In a better world — granted, a fantasy world — there’d be a sliding scale for ticket prices. The better you are, the more you can raise ticket prices. The worse you are, the more you have to lower prices. That would be a ticket policy with some courage.

OK, file that under Things That Should Happen But Won’t. But it’s all a part of the same cloth, the cloth that too often looks like a funeral shroud on Sox fans.

Reinsdorf is famously loyal to some of his employees. We were reminded of that the other day when Sox broadcaster Steve Stone stood by the chairman in an interview with the Sun-Times’ Daryl Van Schouwen.

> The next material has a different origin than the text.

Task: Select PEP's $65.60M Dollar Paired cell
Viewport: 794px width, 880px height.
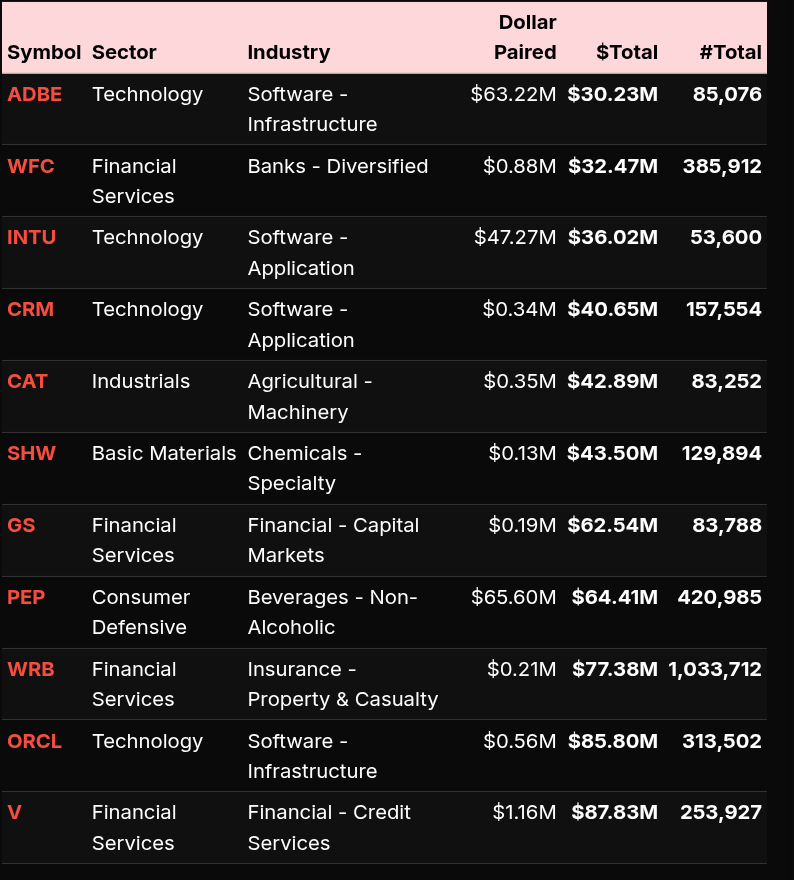Action: 514,598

“This is a guy who asks for nobody to defend him, but when somebody does something for you, you can’t repay it in a day or month,” Stone said. “He may be loyal to a fault, but loyalty is something I never lose track of, which is why I will be loyal to Jerry as long as I’m around. He helped me get back to Chicago.

“The fans are so unhappy that they want to take it out on one person, and the easiest way is to take it out on the man who owns the team.”

I’m guessing that brought a tear to Jerry’s eye. He wants to be loved, like anybody else.

But this is where Reinsdorf has always gotten it wrong. His loyalty should be to Sox (and Bulls) fans, which is to say that his loyalty should be to winning. Loyalty to employees is nice but not the point of professional sports. You buy a particular brand of chocolate chip cookie at the store because it tastes good, not because the employees who made it feel valued in the workplace.

Reinsdorf’s supporters insist he wants to win more than anything, but their insistence doesn’t square with the results or with his deadpan reaction to all the losing. Say what you want about Cowboys owner Jerry Jones, but you can’t argue that he’s hands off or that he’s holding back money that might improve the franchise.

It took an American League record-tying 21-game losing streak before Reinsdorf fired manager Pedro Grifol earlier this month and made Grady Sizemore the interim. Given Reinsdorf’s aversion to change, the biggest surprise wasn’t that he fired his skipper. The biggest surprise was that he didn’t let Grifol keep managing until October … of 2027.

Speaking of 2027, which happens first: a .500 Sox record or significantly raised ticket prices?